Given their access to the host system and application data, runtime environments are common targets for attacks. Container runtime security involves securing the container runtime environment, the layer where containers are executed. This includes protecting the runtime against vulnerabilities, unauthorized access, and malicious activities. Key aspects include ensuring only trusted containers run, enforcing least-privileged access, monitoring runtime activity, and isolating containers to prevent lateral movement in case of a compromise.
Audit logging involves recording and maintaining logs of system activities to provide a trail of events, such as user actions, system changes, and access attempts, all of which serve security monitoring, compliance, and forensic analysis. Audit logs help in detecting suspicious activities, understanding the impact of incidents, and tracing the root cause of issues. Effective audit logging requires comprehensive coverage, secure log storage, and efficient log management practices to ensure logs are accessible and useful for security and operational purposes.

Secure image management involves measures for securely handling container images, such as scanning images for vulnerabilities, signing images to verify their integrity, managing image lifecycles, and enforcing policies for image storage and distribution. A critical component of container security, secure image management ensures that container images are free from known vulnerabilities, unauthorized changes, and comply with security standards.

Ingress security involves protecting the entry points into a network, specifically in Kubernetes, where it manages external access to services within a cluster. It includes implementing rules and policies to control incoming traffic, ensuring only authorized and validated requests reach the cluster's applications. Ingress security often integrates SSL/TLS encryption, authentication mechanisms, and rate limiting to safeguard against unauthorized access and attacks like DDoS.

Cluster network isolation in Kubernetes is the practice of restricting the communication between pods across different parts of the cluster. It involves segmenting the network to control which pods can communicate with each other, enhancing security by limiting the potential impact of a compromised pod. Network isolation is achieved using network policies that define allowed ingress and egress traffic between pods.
Namespace isolation in Kubernetes involves segregating resources within different namespaces to provide a level of isolation between them. Each namespace serves as a virtual cluster, with resources and access controls applied independently. Namespace isolation is used to separate environments — development, staging, and production, for instance. Other uses include managing resource quotas and restricting access to resources within a cluster. It's an effective way to organize and secure cluster resources in multitenant environments.

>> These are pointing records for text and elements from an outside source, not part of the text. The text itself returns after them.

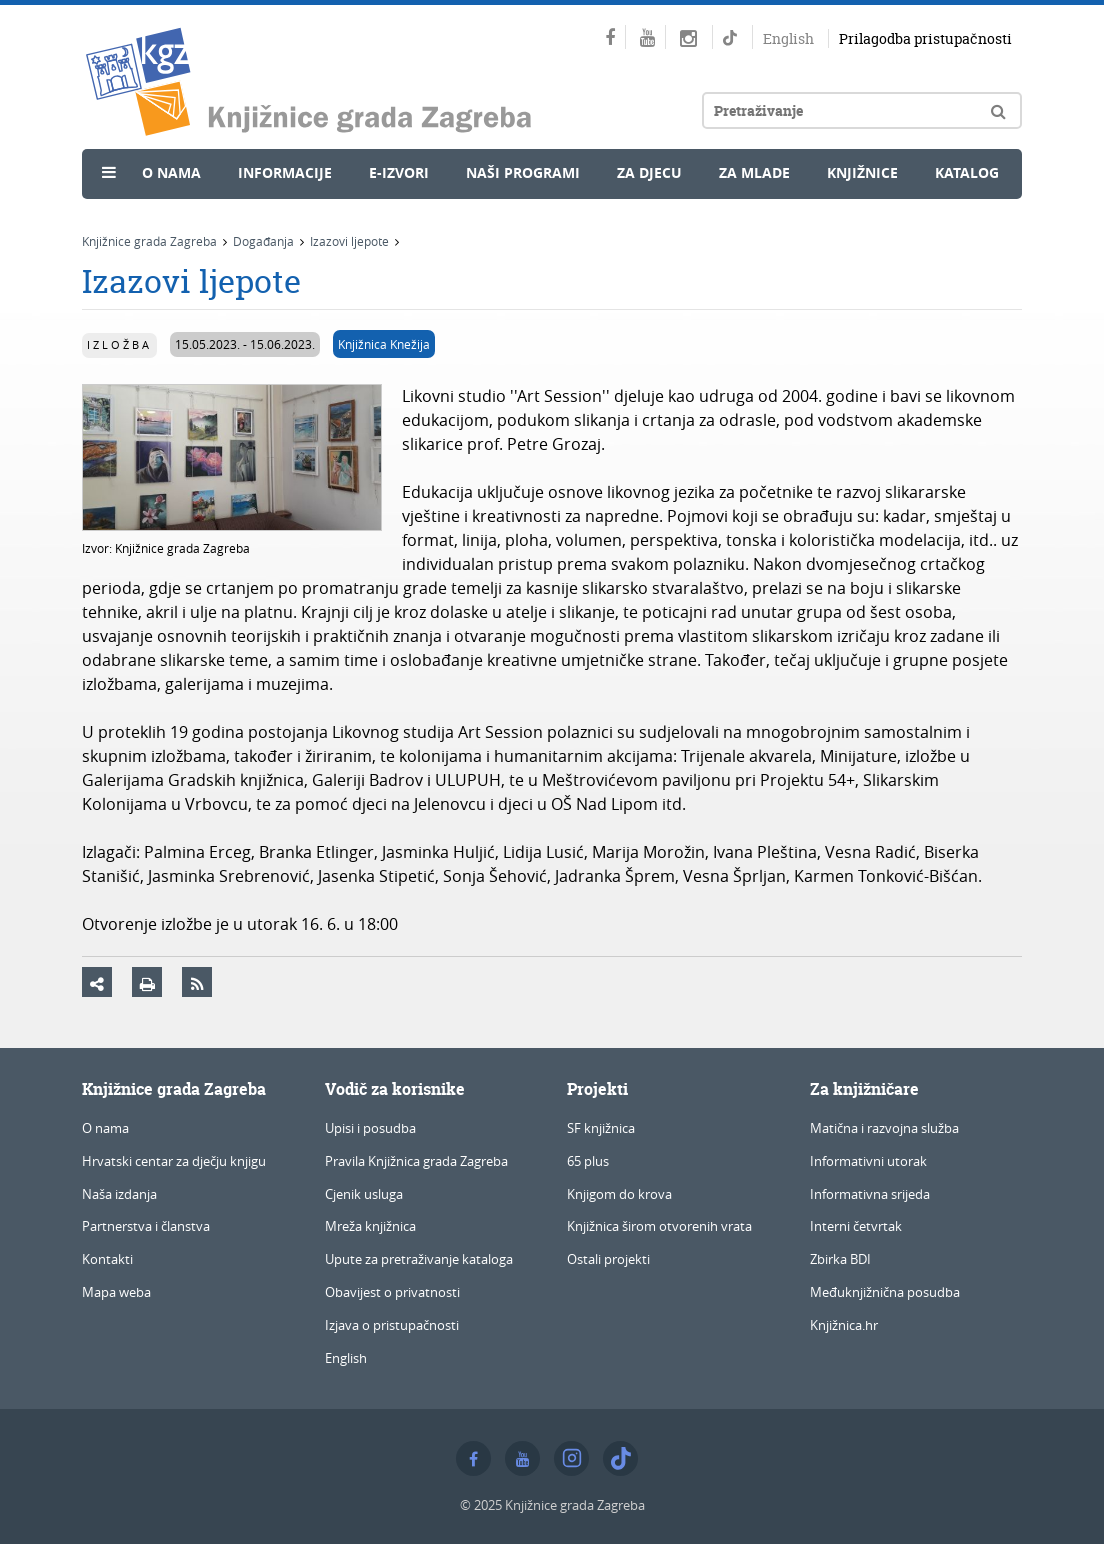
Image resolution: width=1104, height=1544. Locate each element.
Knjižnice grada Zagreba (149, 241)
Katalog (967, 172)
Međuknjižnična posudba (885, 1292)
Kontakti (107, 1259)
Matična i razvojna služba (884, 1128)
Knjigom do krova (619, 1194)
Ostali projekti (608, 1259)
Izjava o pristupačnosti (392, 1325)
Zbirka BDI (840, 1259)
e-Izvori (399, 172)
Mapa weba (116, 1292)
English (788, 38)
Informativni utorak (868, 1161)
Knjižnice (862, 172)
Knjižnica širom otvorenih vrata (659, 1226)
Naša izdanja (119, 1194)
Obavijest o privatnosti (392, 1292)
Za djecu (649, 172)
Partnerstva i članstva (146, 1226)
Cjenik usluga (364, 1194)
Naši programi (523, 172)
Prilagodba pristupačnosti (925, 38)
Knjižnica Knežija (384, 344)
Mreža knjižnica (370, 1226)
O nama (171, 172)
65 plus (588, 1161)
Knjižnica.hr (844, 1325)
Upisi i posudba (370, 1128)
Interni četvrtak (856, 1226)
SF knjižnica (601, 1128)
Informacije (285, 172)
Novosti (139, 216)
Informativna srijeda (870, 1194)
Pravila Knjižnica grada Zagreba (416, 1161)
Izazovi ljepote (349, 241)
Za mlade (754, 172)
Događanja (263, 241)
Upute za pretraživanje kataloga (419, 1259)
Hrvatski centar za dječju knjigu (174, 1161)
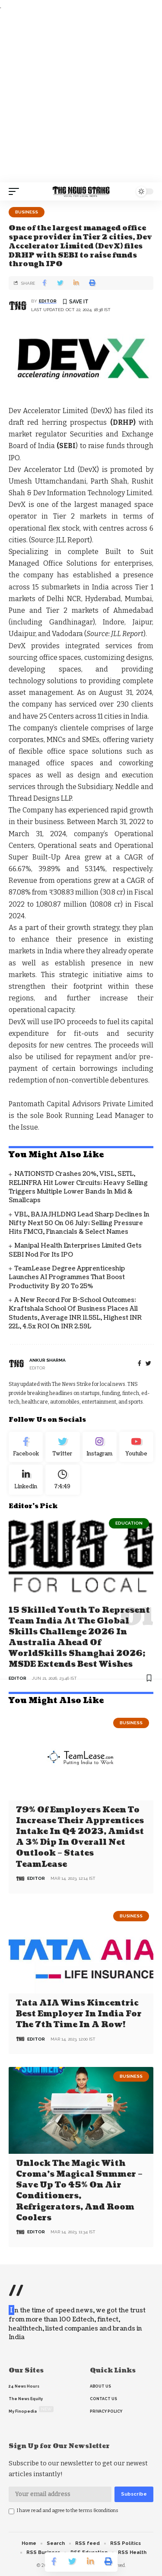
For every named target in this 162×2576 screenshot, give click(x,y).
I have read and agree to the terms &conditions (67, 2510)
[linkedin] (25, 1479)
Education (129, 1523)
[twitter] (148, 1363)
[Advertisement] (81, 97)
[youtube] (136, 1446)
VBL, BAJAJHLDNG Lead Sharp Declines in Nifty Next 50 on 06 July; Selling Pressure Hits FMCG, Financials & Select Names (79, 1223)
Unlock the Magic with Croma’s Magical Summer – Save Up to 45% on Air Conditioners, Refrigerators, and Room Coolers (79, 2190)
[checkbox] (11, 2511)
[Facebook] (139, 1363)
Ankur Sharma (47, 1360)
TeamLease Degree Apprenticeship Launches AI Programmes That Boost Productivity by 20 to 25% (67, 1277)
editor (48, 301)
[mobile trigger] (16, 191)
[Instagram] (99, 1446)
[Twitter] (62, 1446)
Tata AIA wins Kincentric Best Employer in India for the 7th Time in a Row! (79, 2014)
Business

Control plane security in Kubernetes refers to protecting the components responsible for managing cluster state and configuration, such as the API server, etcd, controller manager, and scheduler. Routine measures involve securing communication channels, authenticating and authorizing access to the control plane, encrypting sensitive data, and monitoring for malicious activities.

Compromising the control plane can lead to cluster-wide security breaches, making its protection a top priority in cloud security strategies.